Dowager’s hump, or postural kyphosis, is a condition that develops over time from bad posture and slouching. It is characterized by forward head posture and abnormal curvature of the upper vertebrae with a mass of tissue at the lower part of the neck. If not treated, it can lead to spinal degeneration, osteoarthritis, and in extreme cases, compression fractures. The good thing is, if you start to notice a small hump at the back of your neck, you can get rid of it by making some simple changes.
One of the most asked questions our physiotherapists get is “I sit at my desk all day and I know I have poor posture but what can I do to reduce my hunchback?”. The answer is by correcting muscle imbalances and changing your postural habits.
Here are the best exercises to correct your posture and bring your head back into proper alignment:
- Start position: Stand diagonally facing a wall with your elbow and forearm resting on the wall, such that your elbow is at chest height.
- Action: Keeping your arm on the wall, rotate your body away from the wall until you feel a stretch in your chest. Hold for 30 seconds. Repeat on other side.
Prone scapula retractions
- Start position: Lie on your stomach with your hands by your side and palms facing downwards.
- Action: Draw your shoulder blades together and down towards your feet. Lift your hands one inch off the ground and hold the position for the 30 seconds. Rest and then repeat 2 more times.
- Key points: Make sure you maintain the shoulder blade position when you lift your hands.

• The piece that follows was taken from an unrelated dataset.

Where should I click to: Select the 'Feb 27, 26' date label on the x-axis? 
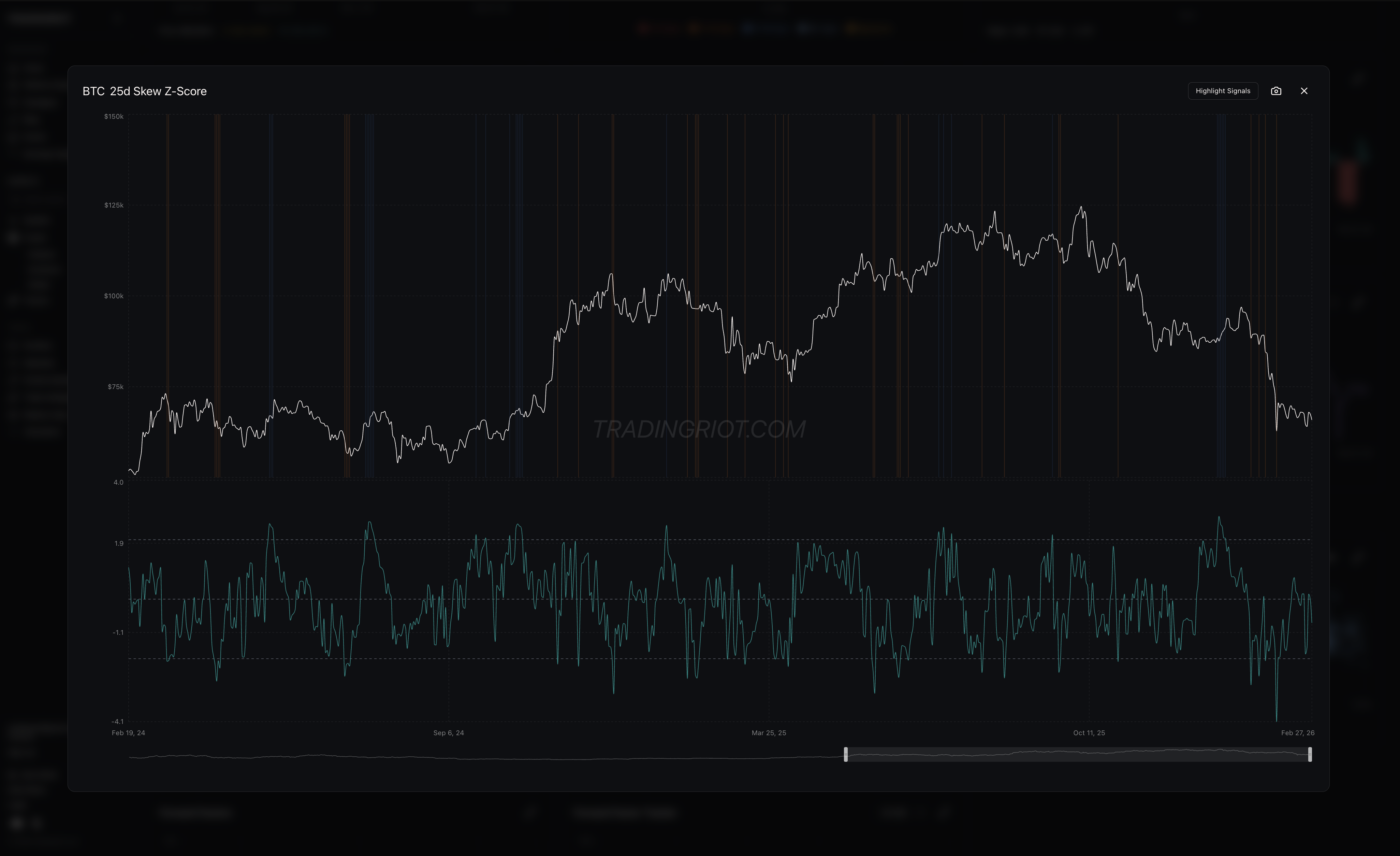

- Start position: Sitting up tall.
- Action: Draw your chin backward like you are sliding a draw into a cabinet. Apply over pressure with your fingers. Hold for 30 seconds. Rest and then repeat 2 more times.
Bilateral shoulder elevation with external rotation
- Start position: Stand with a short elastic resistance band held in both hands and elbows bent to 90 degrees.
- Action: Rotate your hands outwards, increasing the tension on the band, while keeping your elbows by your side and wrists in a neutral position. Elevate both arms until your upper arm is parallel to the ground (90 degrees). Return to the start position by reversing the movements. Repeat for a total of 10 repetitions.